Hoeven: DOJ Awards More Than $650,000 to Assist Victims of Crime in North Dakota
WASHINGTON – Senator John Hoeven, who serves on the U.S. Senate Appropriations Committee, today announced that the U.S. Department of Justice (DOJ) has awarded a total of $650,366 to assist victims of crime in North Dakota. The funds are awarded as follows:
- University of North Dakota (UND) – $550,000 – The funds, awarded by the DOJ’s Office on Violence Against Women, will allow UND and its project partners, the Spirit Lake Victim Assistance Program and the Lake Crisis Resource Center, to increase sexual assault services, implement trauma-informed and culturally specific approaches to help victims recover and improve ties between services, law enforcement and court-related service providers.
- North Dakota Department of Corrections and Rehabilitation – $100,366 – The DOJ’s Office for Victims of Crime awarded $100,366 to the North Dakota Department of Corrections and Rehabilitation to support training and technical assistance for victim assistance grantees and others who work with victims of crime.
“As North Dakota’s population continues to grow, we are working hard to meet the changing needs and challenges of our communities,” Hoeven said. “The grant awarded to UND will increase the safety and well-being of women and children in rural areas by addressing domestic violence, sexual assault and stalking, while also increasing awareness to prevent such crimes in the future. The grant awarded to the North Dakota Department of Corrections and Rehabilitation will help provide victims of crime with better access to the support and services they need.”
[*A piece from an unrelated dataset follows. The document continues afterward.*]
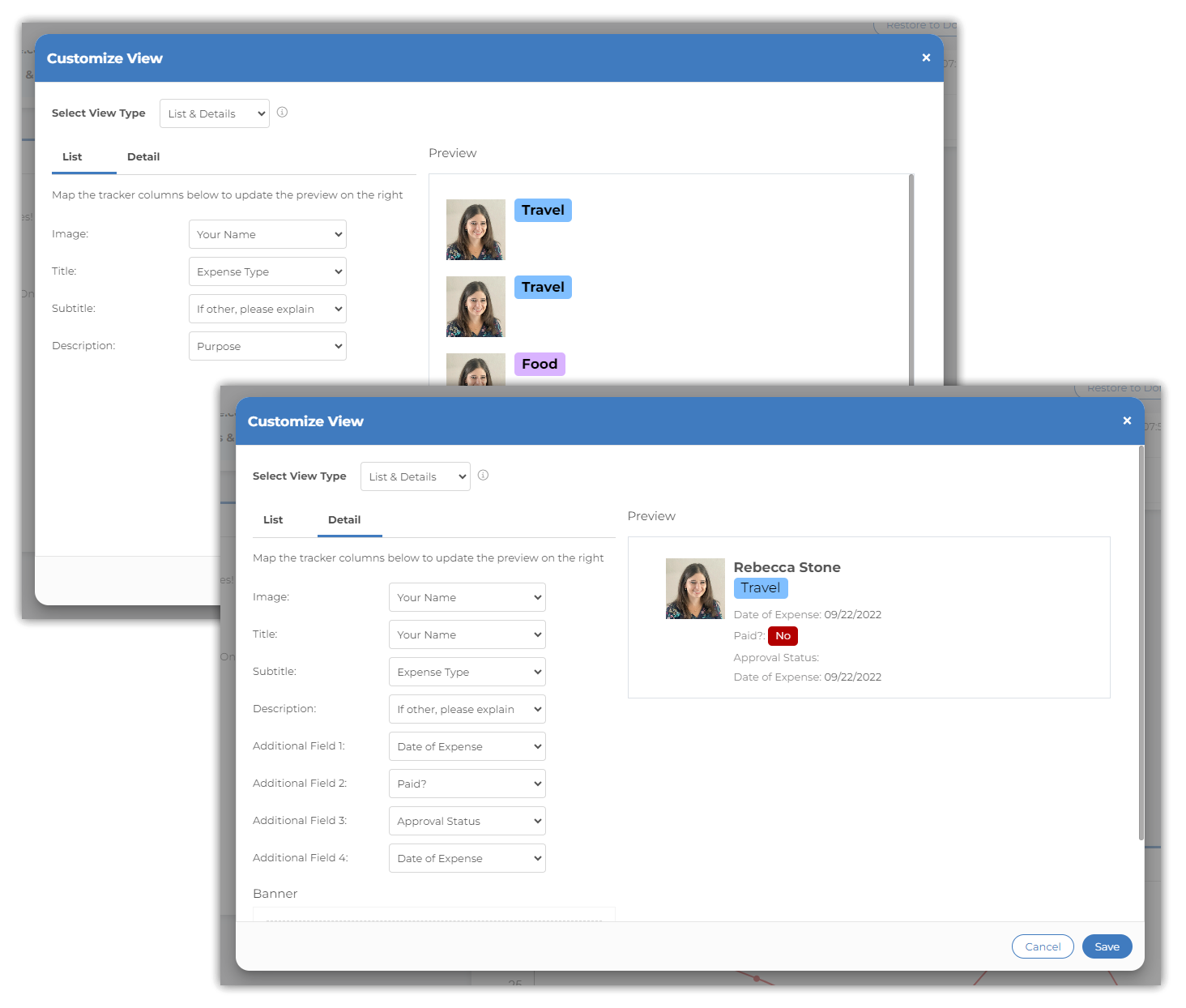Close the rear Customize View dialog

pyautogui.click(x=926, y=58)
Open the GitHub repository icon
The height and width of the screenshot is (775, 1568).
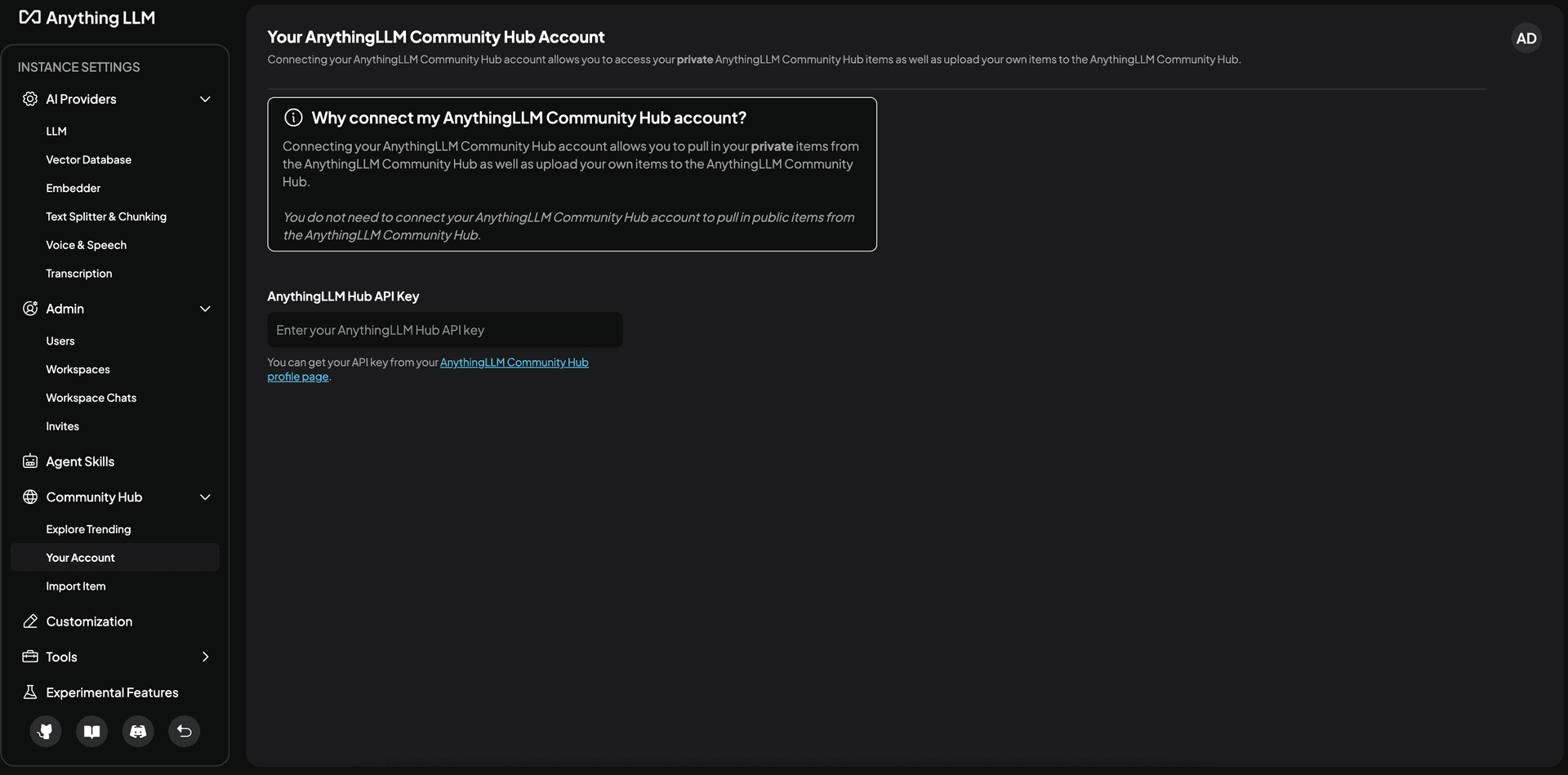click(x=45, y=731)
Earlier this year, the Senate passed the Justice for Victims of Human Trafficking Act, which Senator Hoeven cosponsored. This legislation provided block grants to help state and local governments develop and implement victim-centered programs that train law enforcement to rescue trafficking survivors, prosecute human traffickers and restore the lives of victims. Hoeven worked to include an amendment in the bill that would help North Dakota victims of human trafficking by ensuring states would not be disadvantaged from receiving federal funds if they have only recently begun collecting information on human trafficking victims.